◆ **AUFGABE 1**
Fassen Sie den Absatz „Risikotreiber in den Bereichen Ökologie …“ im Text zum Fachkonzept als knappe Stichpunktliste zusammen und behalten Sie dabei alle wesentlichen Fakten bei.
◆ **AUFGABE 2**
Schreiben Sie aus dem Text zum Fachkonzept den Abschnitt zwischen „Fachkonzept und Anwenderleitfadenzur“ und „zu unseren Förderprogrammen.“, beide Stellen eingeschlossen, wortgetreu ab.

===== VORLIEGENDER TEXT =====

Fachkonzept und Anwenderleitfadenzur Einordnung von Treibhausgasemissionen bei der Kreditvergabe an landwirtschaftliche Kundinnen und Kunden
Hinweis: Das Fachkonzept wurde zur freiwilligen Unterstützung der Hausbanken entwickelt. Es steht in keinem Zusammenhang zu unseren Förderprogrammen.
Ziel des Fachkonzepts
Das Fachkonzept soll kreditgewährende Banken unterstützen, die Emissionen ihrer landwirtschaftlichen Kreditnehmenden besser einordnen zu können. Es ist eine Hilfestellung zur Erfassung bzw. Abschätzung der Höhe der Emissionen und der daraus resultierenden transitorischen Risiken. Das Fachkonzept unterstützt so Kundenberaterinnen und -berater, die neuen regulatorischen Anforderungen an das ESG-Risikomanagement umzusetzen.
Hintergrund
Risikotreiber in den Bereichen Ökologie, Sozialem und Unternehmensführung (so genannte ESG-Risiken) können u.a. zu einem höheren Kreditausfallrisiko führen. Deshalb sind Banken von der Aufsicht bei der Kreditvergabe angehalten, diese ESG-Risiken zu erfassen. Durch den starken Fokus auf Klima- und Umweltrisiken im Rahmen von aufsichtsrechtlichen sowie öffentlichen Diskussionen, steht die Risikodimension E häufig im Mittelpunkt. Innerhalb der Klima- und Umweltrisiken wird zwischen physischen und transitorischen Risiken unterschieden. Transitorische Risiken ergeben sich aus erhöhten regulatorischen Anforderungen an Unternehmen, die mit dem Wandel zu mehr Nachhaltigkeit einhergehen. Ein erhöhter Treibhausgasausstoß erhöht das transitorische Risiko von Unternehmen.

===== VORLIEGENDE DATENSÄTZE =====

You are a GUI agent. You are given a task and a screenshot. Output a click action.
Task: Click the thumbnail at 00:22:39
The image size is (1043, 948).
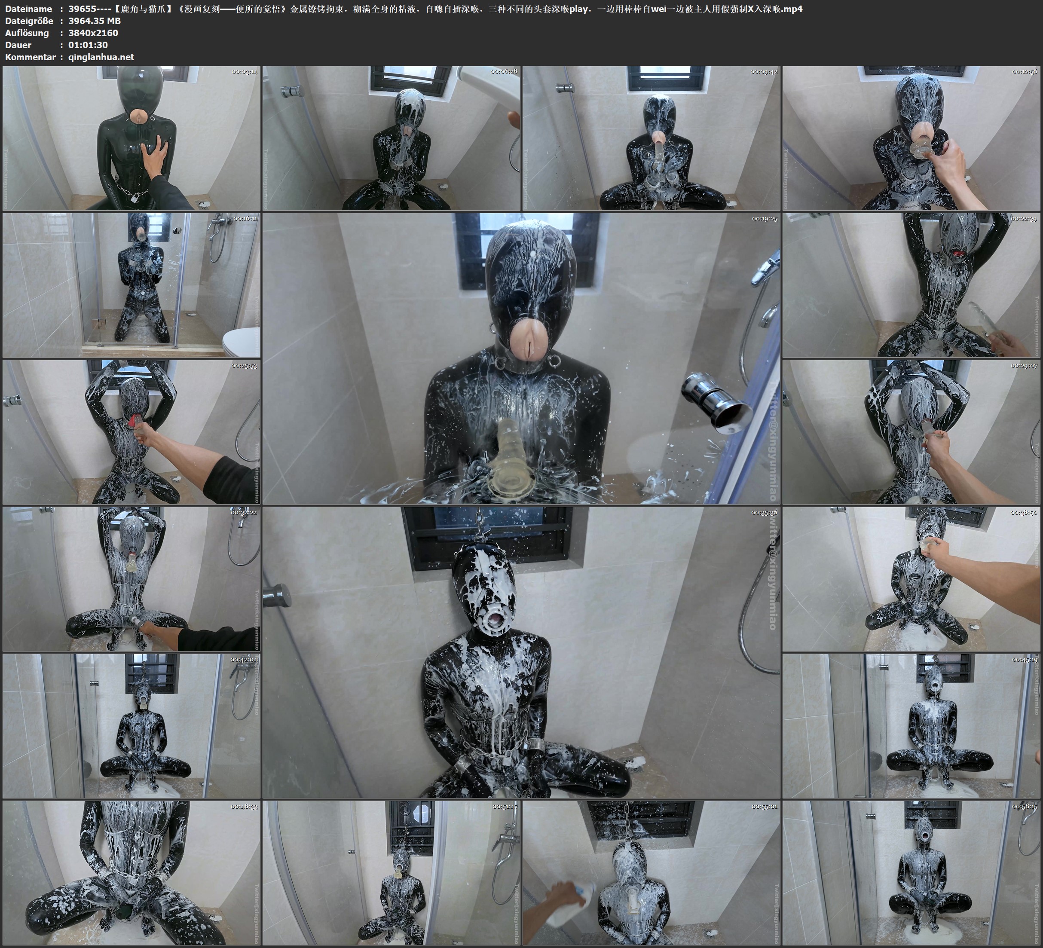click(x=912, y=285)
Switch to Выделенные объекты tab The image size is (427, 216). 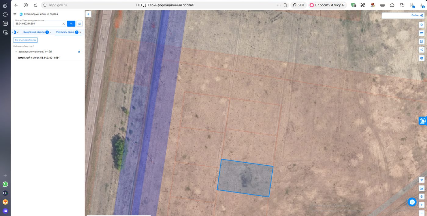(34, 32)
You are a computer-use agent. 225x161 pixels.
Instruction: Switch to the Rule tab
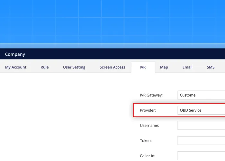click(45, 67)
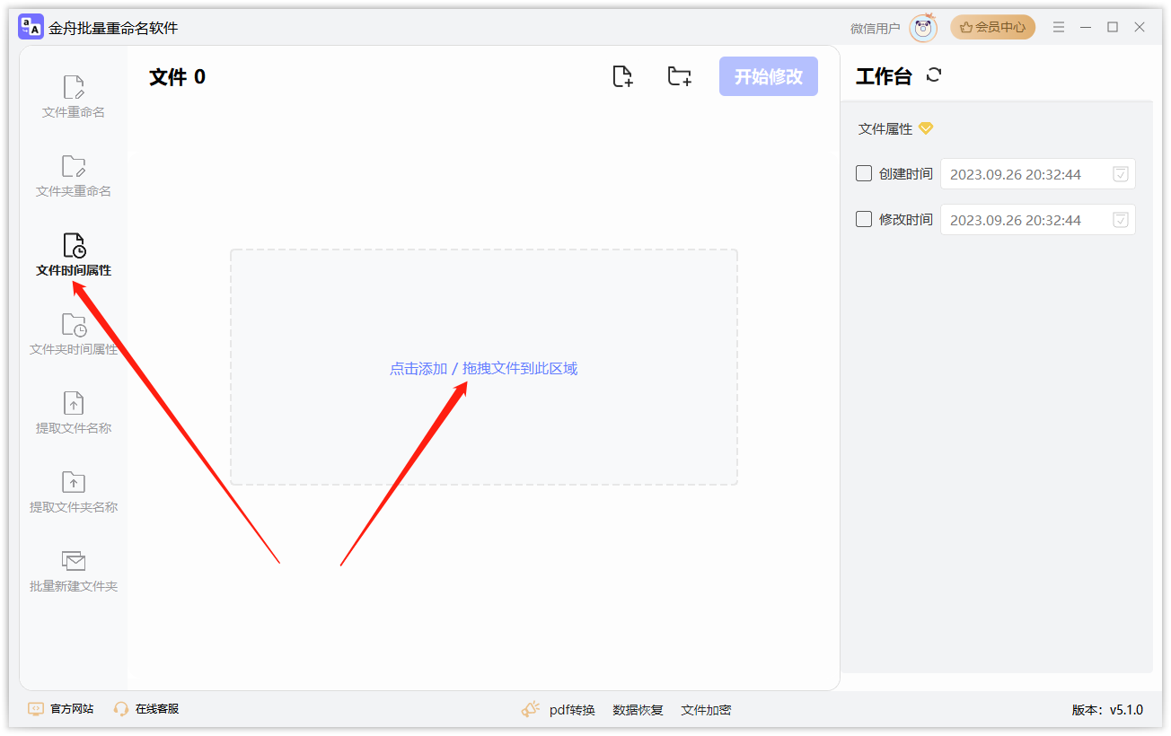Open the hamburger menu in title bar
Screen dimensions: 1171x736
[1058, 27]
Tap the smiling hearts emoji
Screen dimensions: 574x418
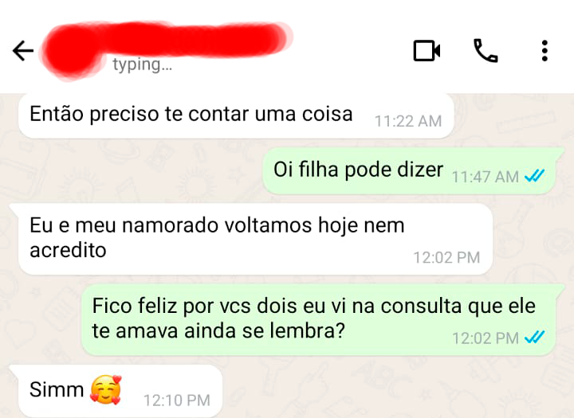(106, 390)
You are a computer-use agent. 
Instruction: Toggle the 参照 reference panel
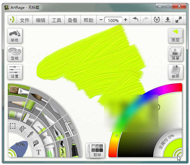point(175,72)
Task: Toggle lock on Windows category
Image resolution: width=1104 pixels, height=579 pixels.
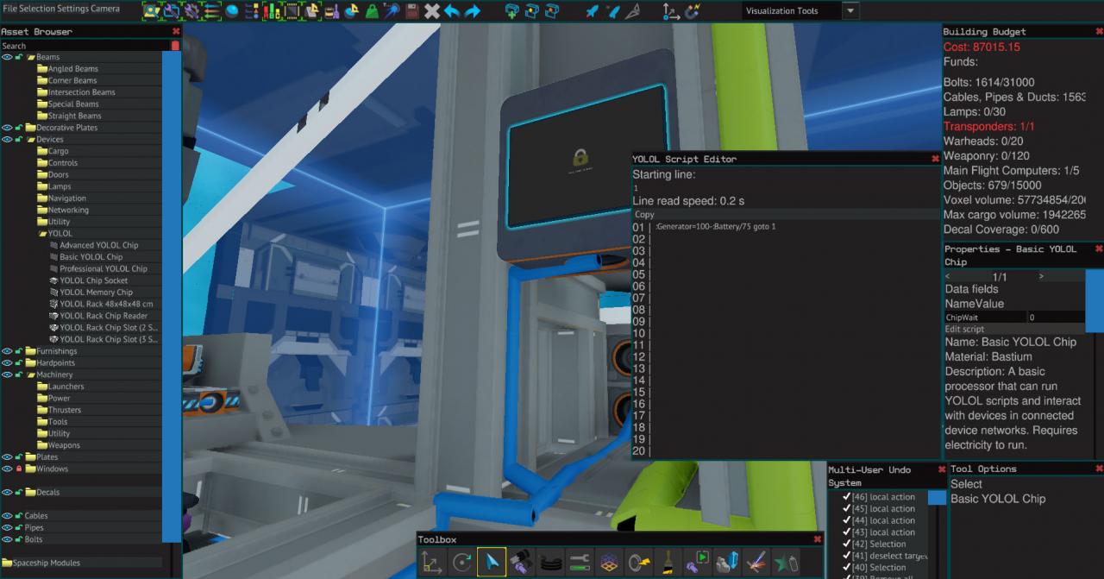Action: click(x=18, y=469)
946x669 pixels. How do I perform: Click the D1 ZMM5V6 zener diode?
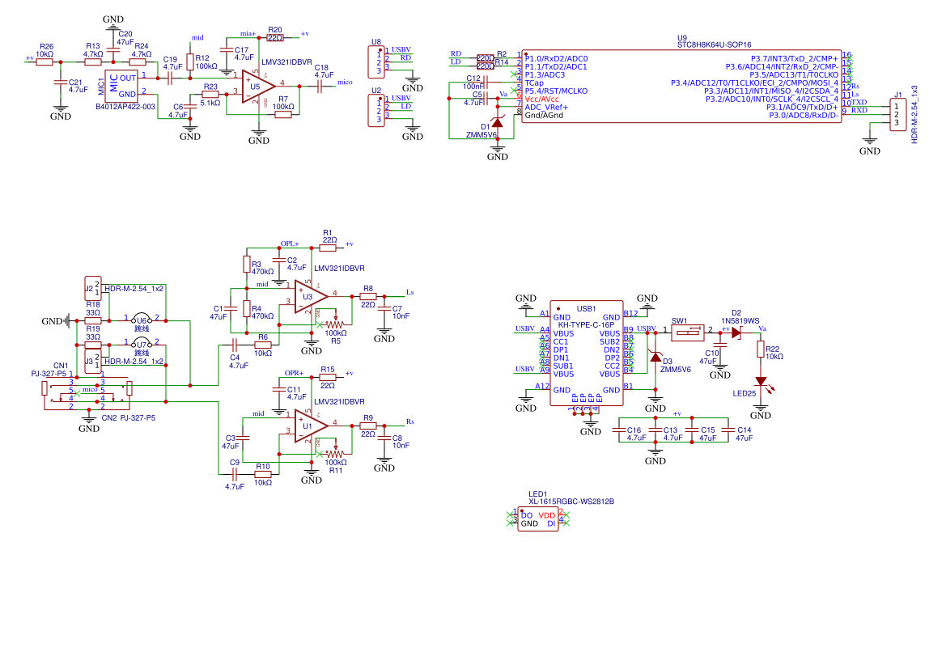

=====

◆ **LÖSUNG 1**
- Risiken aus Ökologie, Sozialem und Unternehmensführung (ESG-Risiken) können u. a. das Kreditausfallrisiko erhöhen.
- Deshalb hält die Aufsicht Banken an, diese Risiken bei der Kreditvergabe zu erfassen.
- Klima- und Umweltrisiken stehen in aufsichtsrechtlichen und öffentlichen Diskussionen stark im Fokus. Deshalb steht oft die Dimension E im Mittelpunkt.
- Bei Klima- und Umweltrisiken unterscheidet man physische und transitorische Risiken.
- Transitorische Risiken entstehen aus erhöhten regulatorischen Anforderungen an Unternehmen im Zuge des Wandels zu mehr Nachhaltigkeit.
- Ein höherer Treibhausgasausstoß erhöht das transitorische Risiko eines Unternehmens.

◆ **LÖSUNG 2**
Fachkonzept und Anwenderleitfadenzur Einordnung von Treibhausgasemissionen bei der Kreditvergabe an landwirtschaftliche Kundinnen und Kunden
Hinweis: Das Fachkonzept wurde zur freiwilligen Unterstützung der Hausbanken entwickelt. Es steht in keinem Zusammenhang zu unseren Förderprogrammen.